In this series, you’ll get tips and expert insights to guide you, so that you’re ready to leave SASS with confidence in your plans.

Here are the highlights:

  • The options you have when you exit SASS 
  • How the retirement phase of super works 
  • Things to consider when deciding how and when to invest 
  • How to keep your plans on track

 

Step 1: Getting ready to exit SASS

We're covering what you need to know before exiting SASS

In this step, you'll learn about:

  • What options you have and how they could impact your future.
  • A step-by-step checklist to prepare for exit. 
  • How ready you are to leave the SASS scheme.

 

What's the best way to exit SASS?

It’s possible that you’ve been in SASS for up to 30+ years and now it’s time to make one of your most important financial decisions.

Once you’ve met the requirements to have your SASS benefit paid, what are your options for exiting SASS?

  • Option 1: Roll over all your SASS into another super fund, and stay invested in super, with the benefits that come with it.
  • Option 2: Take your final benefit as a lump sum. Keep in mind that once you take your money out of super, you may not be able to put it back in.
  • Option 3: Try a combination of both – take a lump sum big enough to pay off your debts and keep the rest in super.
  • Option 4: Some SASS members who were compulsorily transferred from a previous scheme may also have the option of a lifetime pension.
     

An Aware Super financial planner1 can help you navigate your SASS exit. They can take you through your options and help you decide what’s right for you.

Getting comfortable with the exit process

Once you’re clear and confident about what you’re going to do with your final benefit, you’re ready to go through the exit process. Do you know the steps involved?

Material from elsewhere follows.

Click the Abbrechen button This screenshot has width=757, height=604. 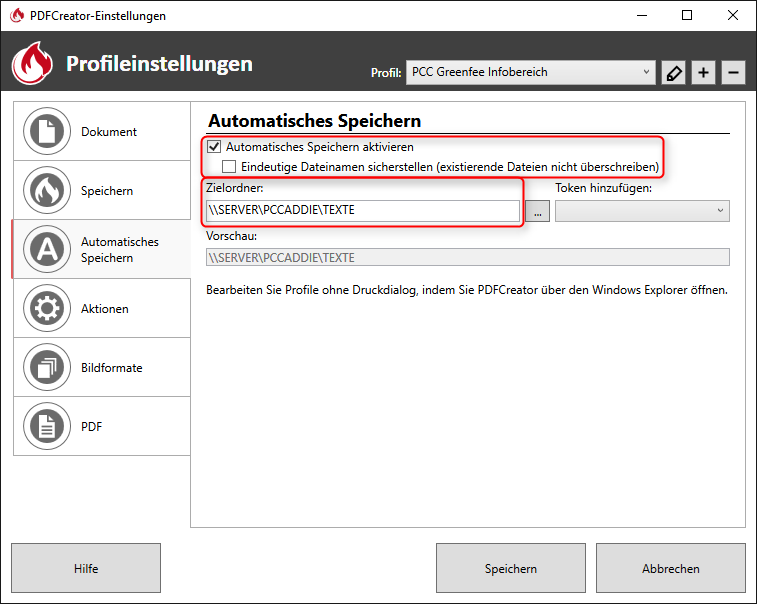coord(670,569)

Here’s a simple checklist, with three key steps:

  1. Notify State Super
    1. Your employer must complete a form (E403) to notify State Super that you’re ceasing employment or if you’re over 65, having your benefit paid while you’re still working.
  2. Apply for payment of your SASS benefit
    1. You should complete an application to State Super (known as member form 412), requesting your benefit to transfer to a super fund account of your choice.
  3. Finalise your payment / rollover
    1. Benefit payments are generally processed within five working days of receiving all the completed paperwork, including the information from your employer.
       

Things to consider before you exit SASS

Before you leave, here’s a list of important questions to ask yourself:

  • Have I accrued the right amount of points?
  • Will the timing of my exit maximise my employer finance benefit and basic benefit?
  • What will I do with any long service leave?
  • Are there any tax implications of my decision?
  • Do I know how much I need to live on in retirement?
  • Do I know how / where I’m going to invest my funds?
  • Are my funds going to remain within the super system?
  • Do I know how much income I need from my investments to fund my retirement?
  • Am I eligible for Centrelink entitlements such as the Government Age Pension, and how long before I can access them?
     

For more help on deciding whether to take a lump sum or roll over your SASS, reviewing your investment mix for super, or setting up an income stream for retirement, you can attend a SASS seminar or make an appointment with an Aware Super planner.

Financial advice services are provided by Aware Financial Services Australia Limited (ABN 86 003 742 756, AFSL 238430), wholly owned by Aware Super.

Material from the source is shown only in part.